LISTED ENTRIES =>
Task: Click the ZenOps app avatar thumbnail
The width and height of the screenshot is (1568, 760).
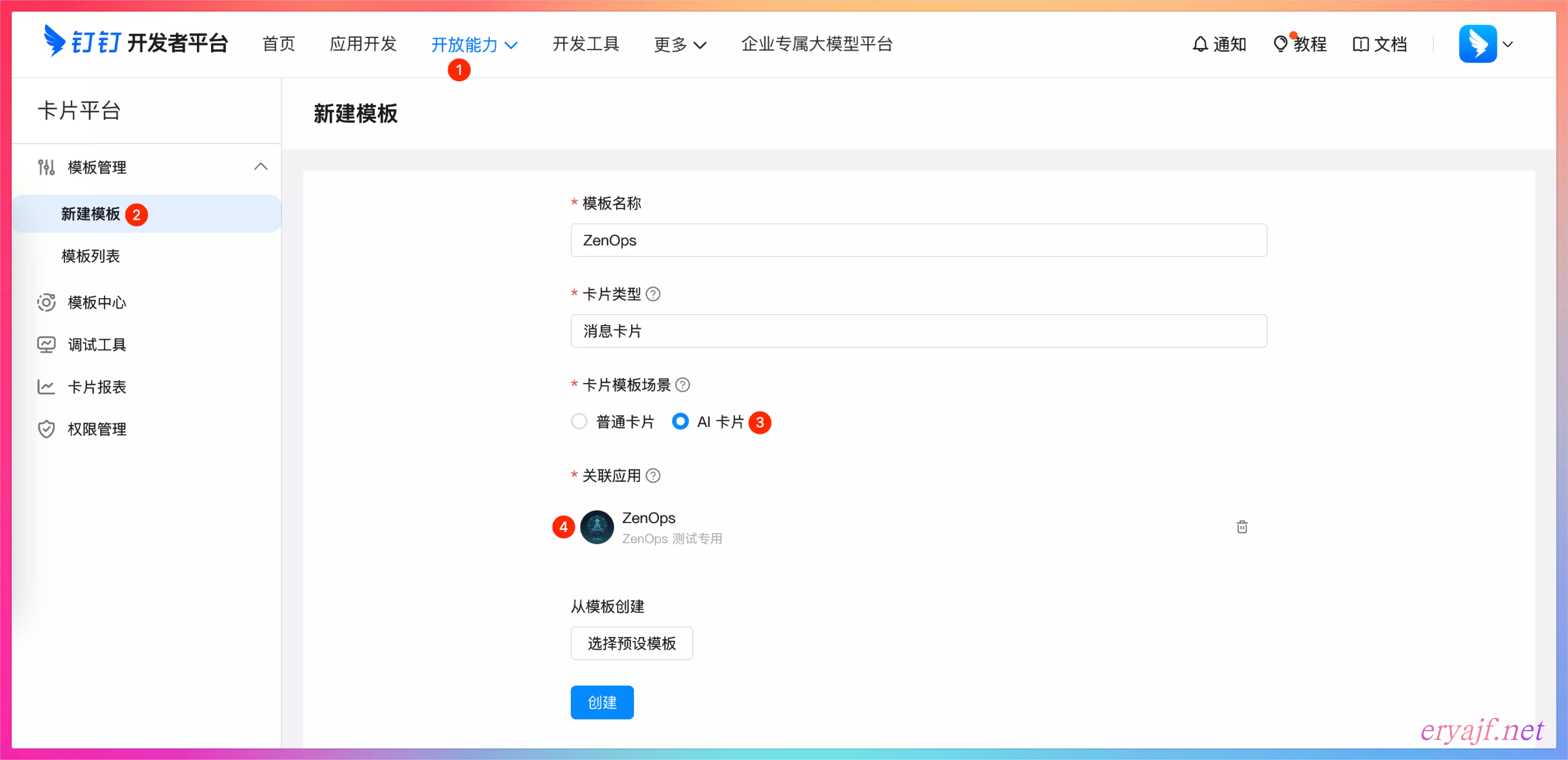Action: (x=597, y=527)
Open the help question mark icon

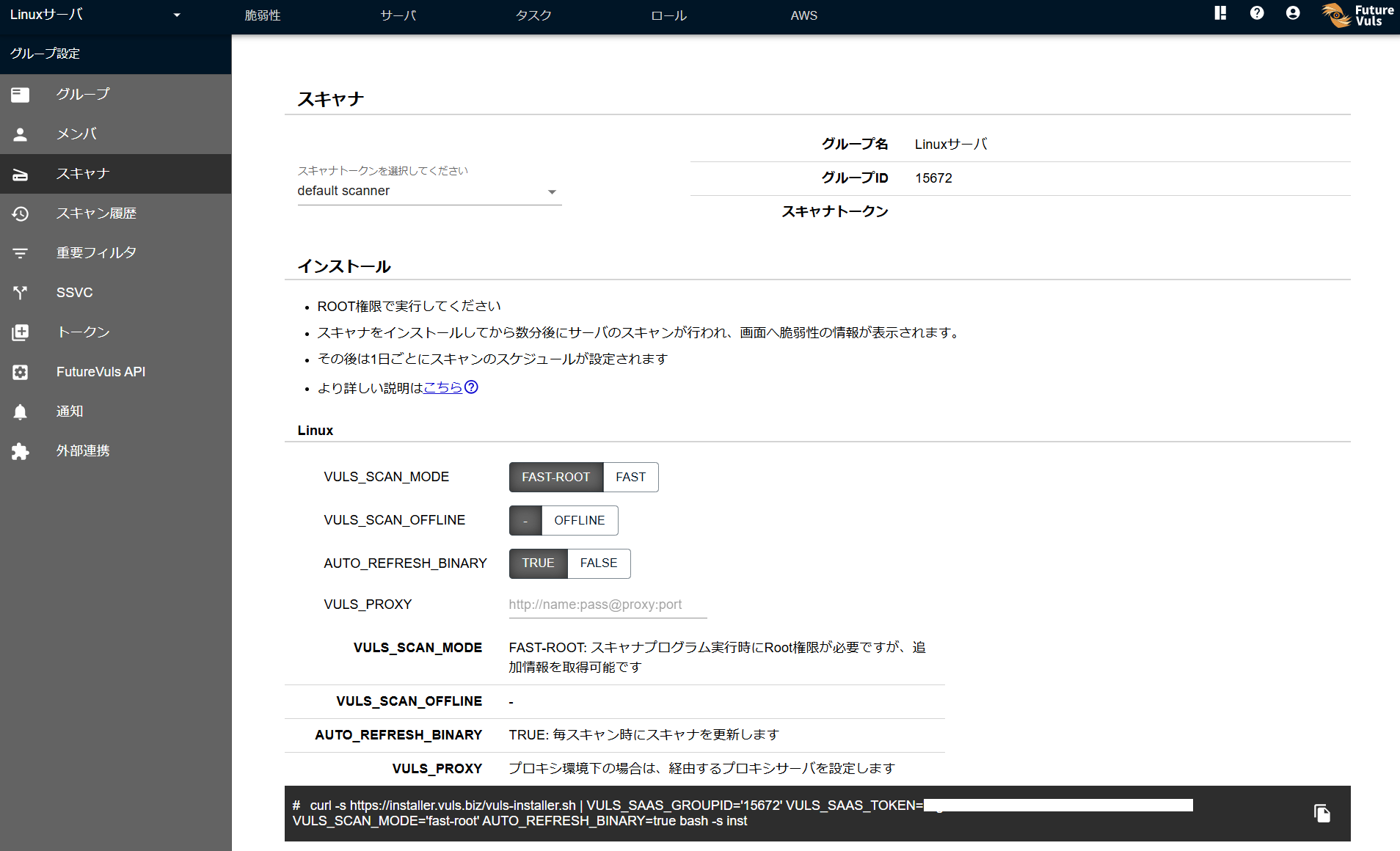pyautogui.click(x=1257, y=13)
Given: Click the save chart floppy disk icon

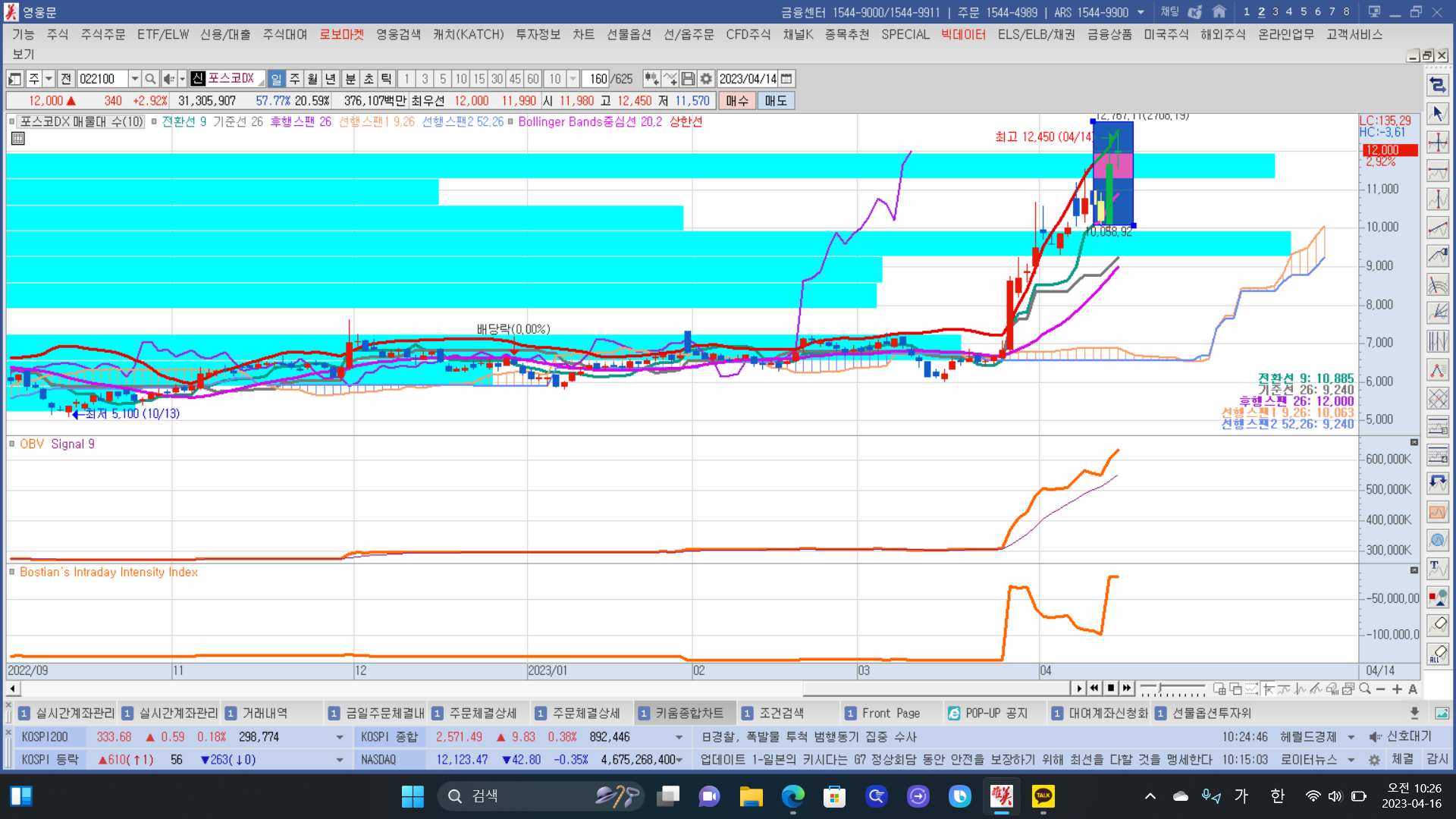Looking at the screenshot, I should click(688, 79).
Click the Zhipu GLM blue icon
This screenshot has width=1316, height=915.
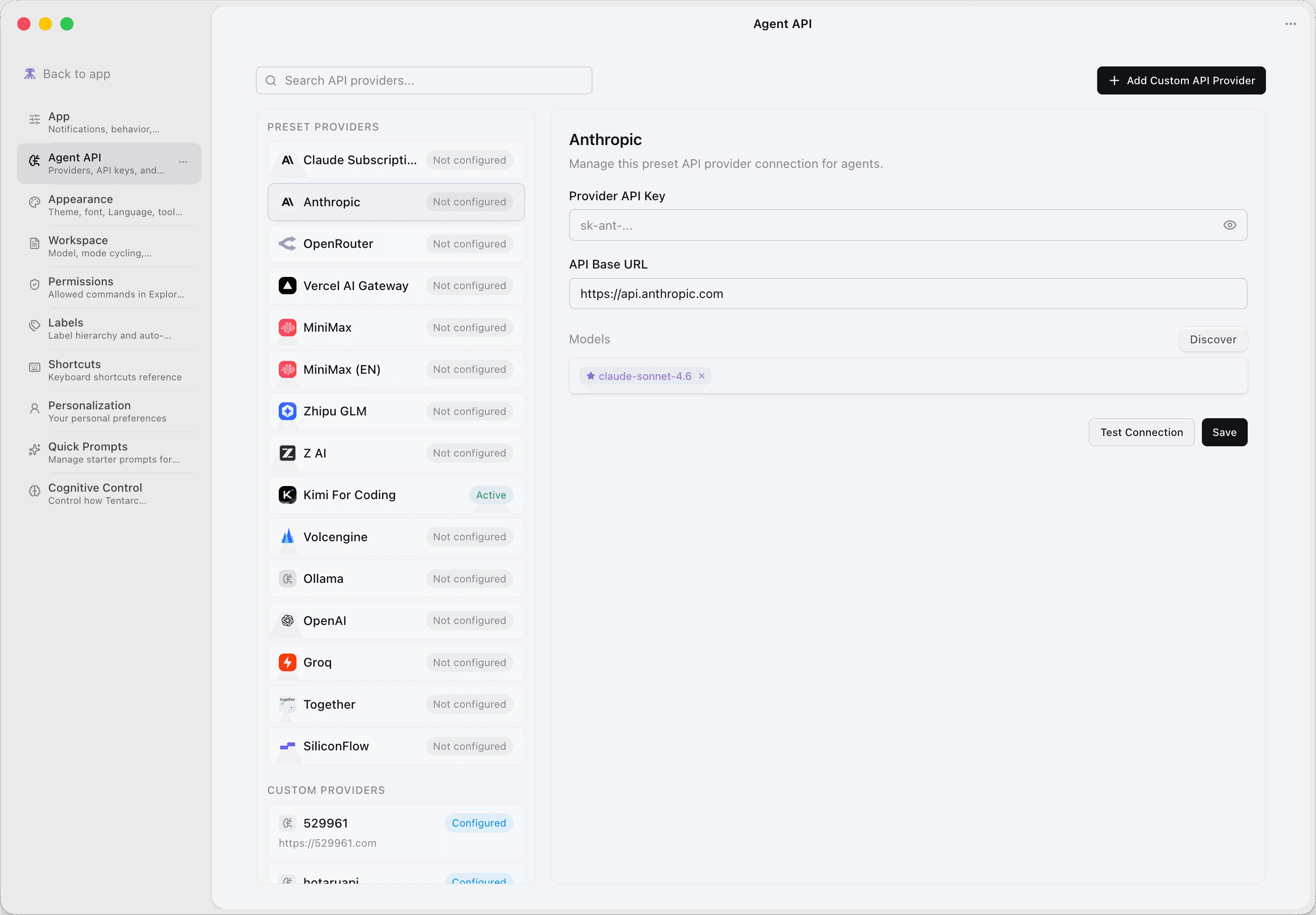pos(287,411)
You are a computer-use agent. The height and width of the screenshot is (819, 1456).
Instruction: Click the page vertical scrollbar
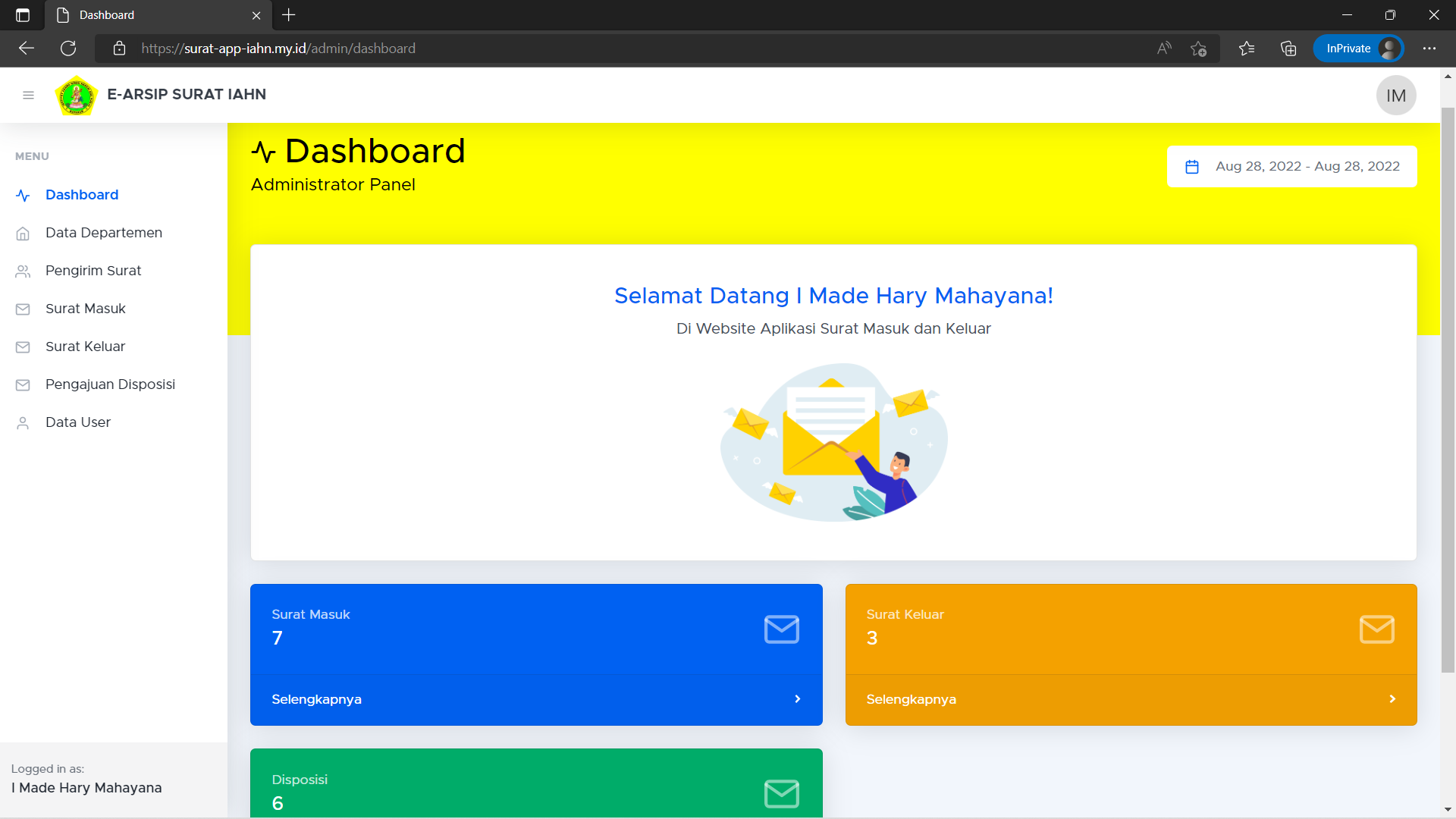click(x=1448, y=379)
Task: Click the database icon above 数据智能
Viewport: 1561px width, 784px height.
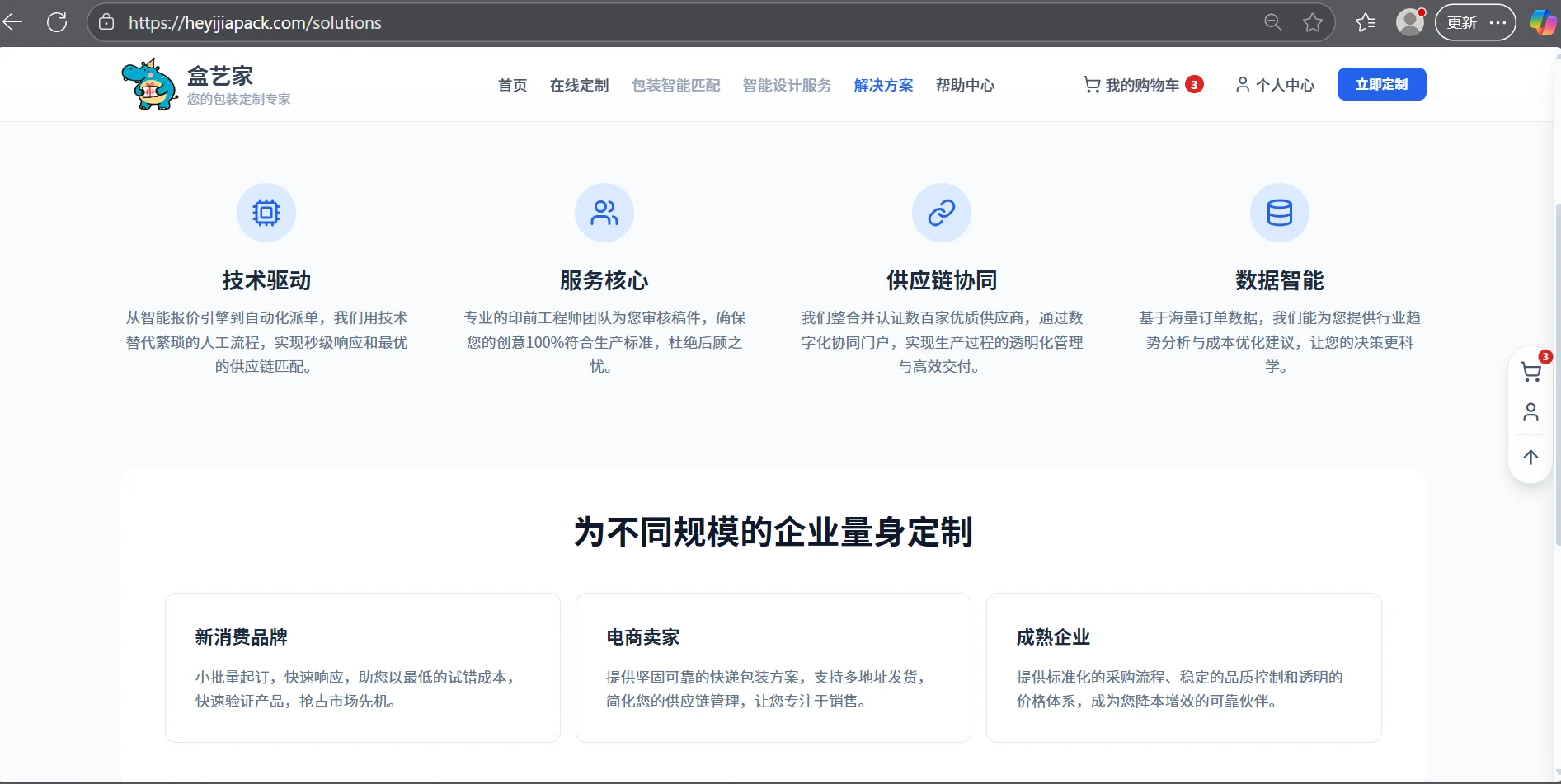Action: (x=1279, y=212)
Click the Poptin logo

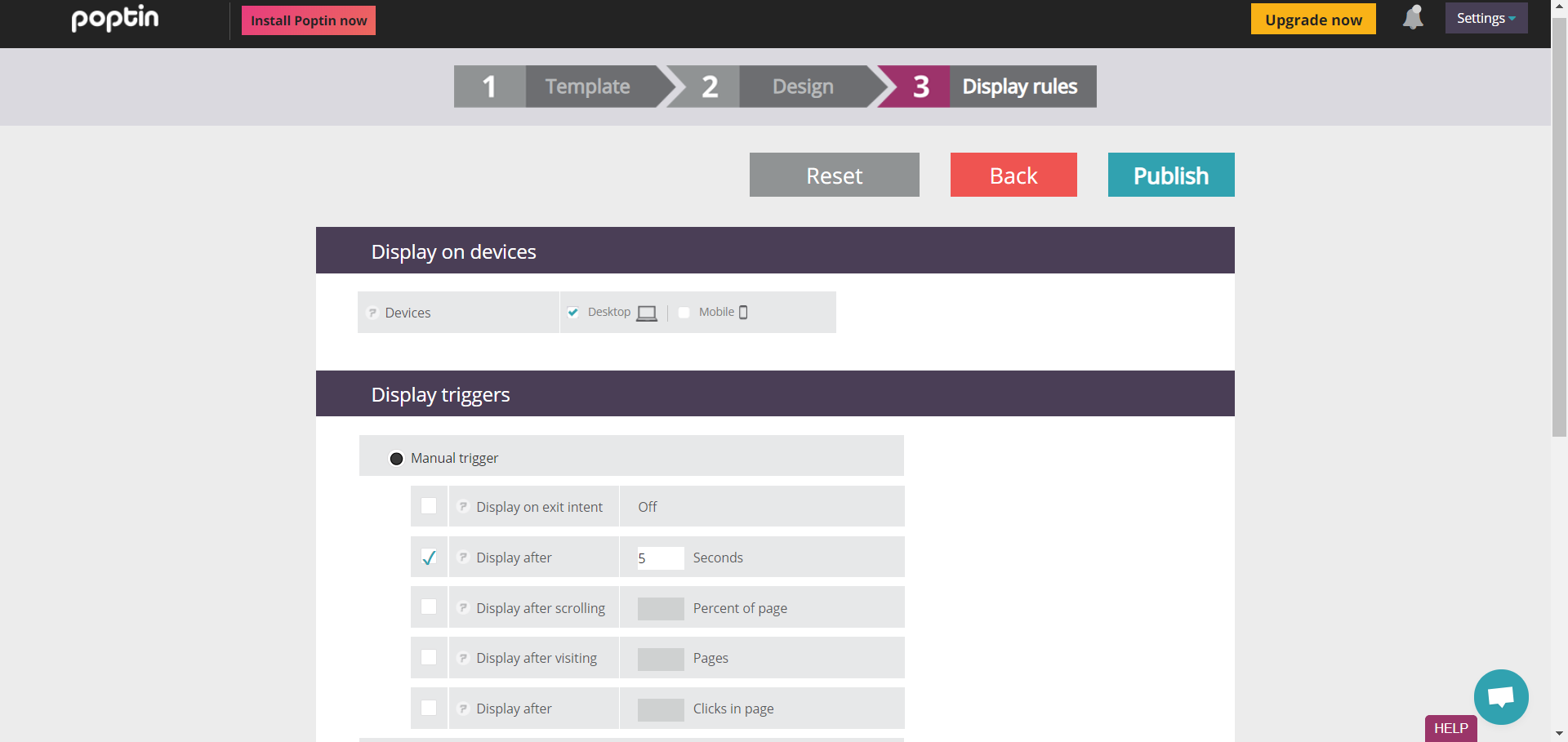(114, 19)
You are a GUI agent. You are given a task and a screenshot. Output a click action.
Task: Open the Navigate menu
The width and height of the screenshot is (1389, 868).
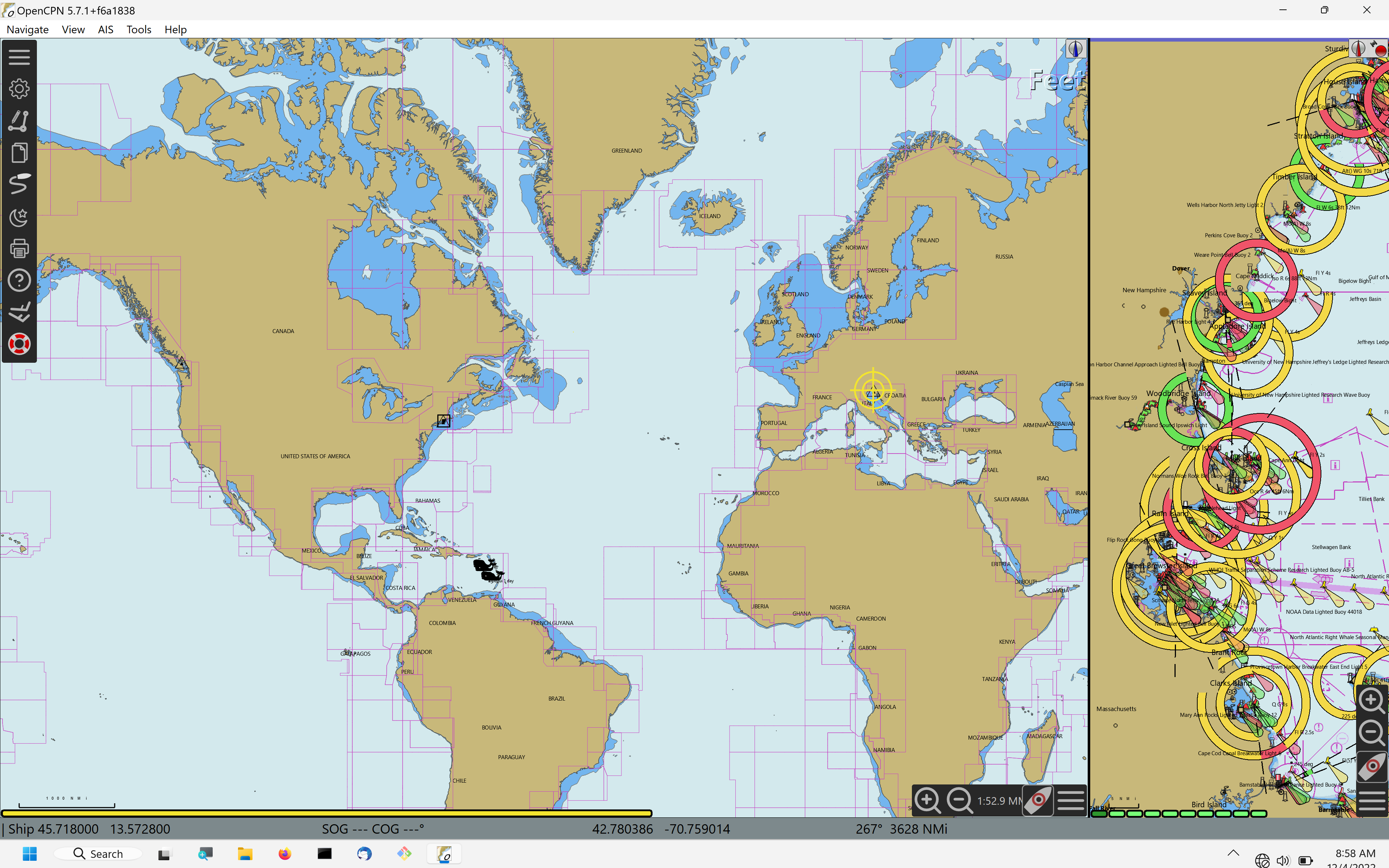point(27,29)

TASK TO COMPLETE => From the records, copy every line that has the string "agent" in it.

EXPECTED ANSWER =>
You are a computer-use agent. The height and width of the screenshot is (819, 1456).
You are a GUI agent. You are given a task and a screenshot. Output a click action.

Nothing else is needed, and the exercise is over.